------ Geselecteerde gegevens

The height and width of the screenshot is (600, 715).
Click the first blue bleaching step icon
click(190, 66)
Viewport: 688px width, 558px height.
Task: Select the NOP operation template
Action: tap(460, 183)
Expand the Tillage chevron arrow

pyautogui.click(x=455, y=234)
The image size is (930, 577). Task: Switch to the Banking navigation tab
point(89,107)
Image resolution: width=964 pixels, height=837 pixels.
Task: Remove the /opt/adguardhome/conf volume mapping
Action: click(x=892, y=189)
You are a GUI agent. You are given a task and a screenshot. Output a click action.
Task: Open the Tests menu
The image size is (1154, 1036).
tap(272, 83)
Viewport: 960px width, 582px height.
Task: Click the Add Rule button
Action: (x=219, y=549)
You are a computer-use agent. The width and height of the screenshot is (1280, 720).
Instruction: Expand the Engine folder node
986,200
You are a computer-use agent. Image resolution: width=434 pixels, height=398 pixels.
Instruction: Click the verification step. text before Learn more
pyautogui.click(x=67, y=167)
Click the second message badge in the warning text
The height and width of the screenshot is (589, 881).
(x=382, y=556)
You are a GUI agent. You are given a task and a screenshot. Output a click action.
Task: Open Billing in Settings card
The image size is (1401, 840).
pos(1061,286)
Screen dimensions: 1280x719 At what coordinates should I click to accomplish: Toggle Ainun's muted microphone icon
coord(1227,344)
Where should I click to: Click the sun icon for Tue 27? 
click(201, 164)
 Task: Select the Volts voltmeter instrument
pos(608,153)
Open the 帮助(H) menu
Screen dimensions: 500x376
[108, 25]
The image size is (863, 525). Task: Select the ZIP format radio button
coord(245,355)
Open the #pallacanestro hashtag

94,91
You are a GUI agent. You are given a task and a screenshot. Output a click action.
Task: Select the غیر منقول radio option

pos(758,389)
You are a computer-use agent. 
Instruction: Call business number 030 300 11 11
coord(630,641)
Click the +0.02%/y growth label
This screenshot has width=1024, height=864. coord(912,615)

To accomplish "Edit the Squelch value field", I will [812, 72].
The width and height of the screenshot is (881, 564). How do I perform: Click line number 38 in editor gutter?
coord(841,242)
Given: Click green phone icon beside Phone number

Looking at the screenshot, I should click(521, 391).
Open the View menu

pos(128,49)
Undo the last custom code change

------------

**Wat wordt gevraagd:** Neem alle bovenstaande gegevens regel voor regel over, zonder iets te veranderen.

**Volledig antwoord:**
The height and width of the screenshot is (600, 715).
Click the first blue bleaching step icon
click(190, 66)
Viewport: 688px width, 558px height.
Task: Select the NOP operation template
Action: tap(460, 183)
Expand the Tillage chevron arrow

pyautogui.click(x=455, y=234)
The image size is (930, 577). Task: Switch to the Banking navigation tab
point(89,107)
Image resolution: width=964 pixels, height=837 pixels.
Task: Remove the /opt/adguardhome/conf volume mapping
Action: click(x=892, y=189)
You are a GUI agent. You are given a task and a screenshot. Output a click action.
Task: Open the Tests menu
The image size is (1154, 1036).
tap(272, 83)
Viewport: 960px width, 582px height.
Task: Click the Add Rule button
Action: (x=219, y=549)
You are a computer-use agent. The width and height of the screenshot is (1280, 720).
Instruction: Expand the Engine folder node
986,200
You are a computer-use agent. Image resolution: width=434 pixels, height=398 pixels.
Instruction: Click the verification step. text before Learn more
pyautogui.click(x=67, y=167)
Click the second message badge in the warning text
The height and width of the screenshot is (589, 881).
(x=382, y=556)
You are a GUI agent. You are given a task and a screenshot. Output a click action.
Task: Open Billing in Settings card
The image size is (1401, 840).
pos(1061,286)
Screen dimensions: 1280x719 At what coordinates should I click to accomplish: Toggle Ainun's muted microphone icon
coord(1227,344)
Where should I click to: Click the sun icon for Tue 27? 
click(201, 164)
 Task: Select the Volts voltmeter instrument
pos(608,153)
Open the 帮助(H) menu
Screen dimensions: 500x376
[108, 25]
The image size is (863, 525). Task: Select the ZIP format radio button
coord(245,355)
Open the #pallacanestro hashtag

94,91
You are a GUI agent. You are given a task and a screenshot. Output a click action.
Task: Select the غیر منقول radio option

pos(758,389)
You are a computer-use agent. 
Instruction: Call business number 030 300 11 11
coord(630,641)
Click the +0.02%/y growth label
This screenshot has width=1024, height=864. coord(912,615)

To accomplish "Edit the Squelch value field", I will [812, 72].
The width and height of the screenshot is (881, 564). How do I perform: Click line number 38 in editor gutter?
coord(841,242)
Given: Click green phone icon beside Phone number

Looking at the screenshot, I should click(521, 391).
Open the View menu

pos(128,49)
Undo the last custom code change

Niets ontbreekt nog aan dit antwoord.